In the C language a typical way to bind
a Socket would be the following way:
int server_socket_fd = socket(AF_INET, SOCK_STREAM, 0);
struct sockaddr_in addr;
int port_number = 55555;
addr.sin_family = AF_INET;
addr.sin_addr.s_addr = htonl(INADDR_ANY);
addr.sin_port = htons(port_number);
int result = bind(server_socket_fd,(struct sockaddr *)&addr , sizeof(addr));
if(bind_result > 0)
{
// Stuff
}
I am wondering why the cast from sockaddr_in
to sockaddr
works since I cant find any documentation why it works.
It just seems like everyone just does it.
Why does the typecast work here?
I am not asking why we cast it, this has been answered here. I am asking why it works.
The sockaddr
struct basically has only one field, the address family. The code that receives this structure can use this field to determine what is the actual type of the structure. All the structures that are really used also have this field as the first one and therefore the value is deterministic.
The implementations also make the structures the same size with padding, so the memory usage is also completely deterministic. This makes it work properly.
For example Microsoft defines the sockaddr
structure in Visual Studio 2017 as
struct sockaddr {
unsigned short sa_family;
char sa_data[14];
};
sa_data
Maximum size of all the different socket address structures.
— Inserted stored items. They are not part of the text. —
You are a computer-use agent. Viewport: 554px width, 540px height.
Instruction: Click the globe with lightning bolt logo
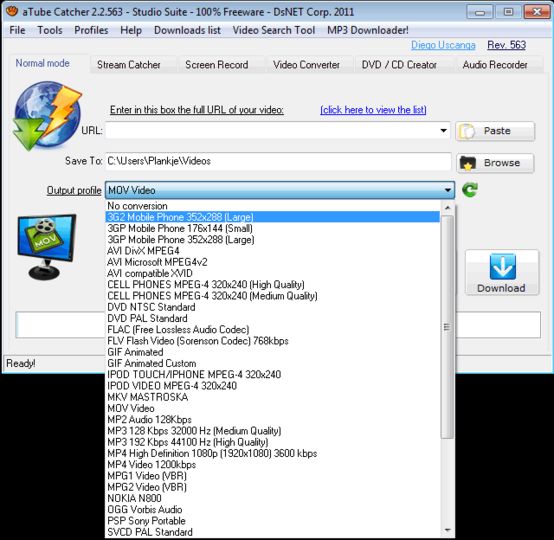coord(47,116)
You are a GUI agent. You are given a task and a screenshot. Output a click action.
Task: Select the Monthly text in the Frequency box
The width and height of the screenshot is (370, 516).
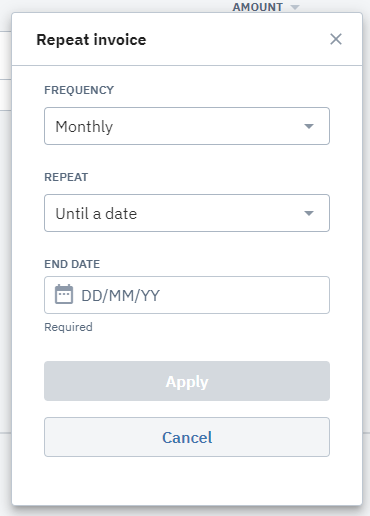click(x=84, y=127)
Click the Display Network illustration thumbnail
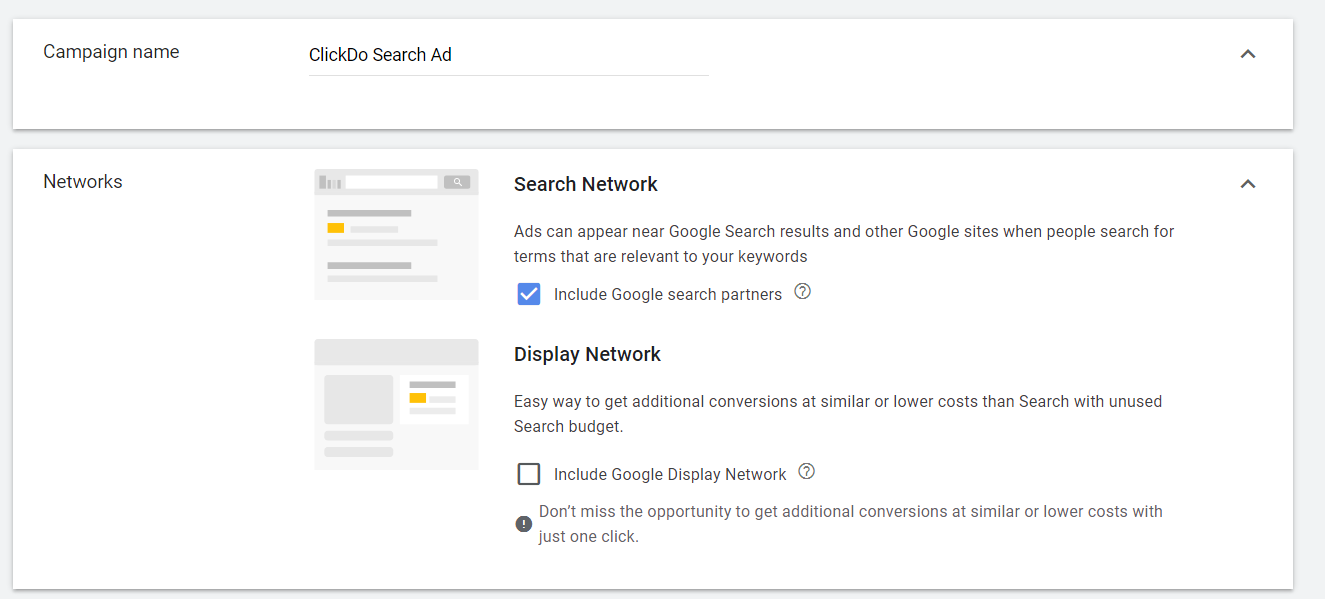1325x599 pixels. [x=396, y=404]
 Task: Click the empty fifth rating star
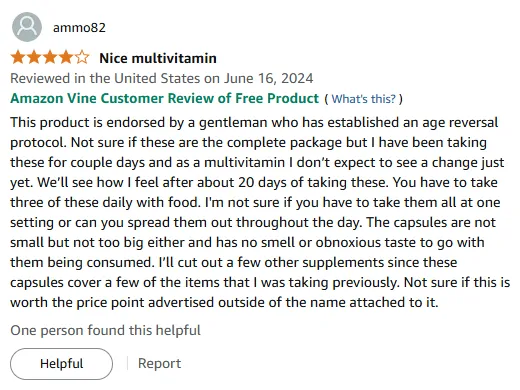coord(82,58)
So any “child” struct that may be sent must have 14 bytes of data in it, no more or less.
Whereas sockaddr_in
is
struct sockaddr_in{
short sin_family;
unsigned short sin_port;
struct in_addr sin_addr;
char sin_zero[8];
};
Here the port and in_addr
require six bytes in total so 8 bytes of padding is used to keep the size the same as sockaddr
.
Of course it would be possible to create for example sockaddr_un
, set its address family to claim it’s sockaddr_in
and any code receiving the structure would cast it wrong and get completely wrong values.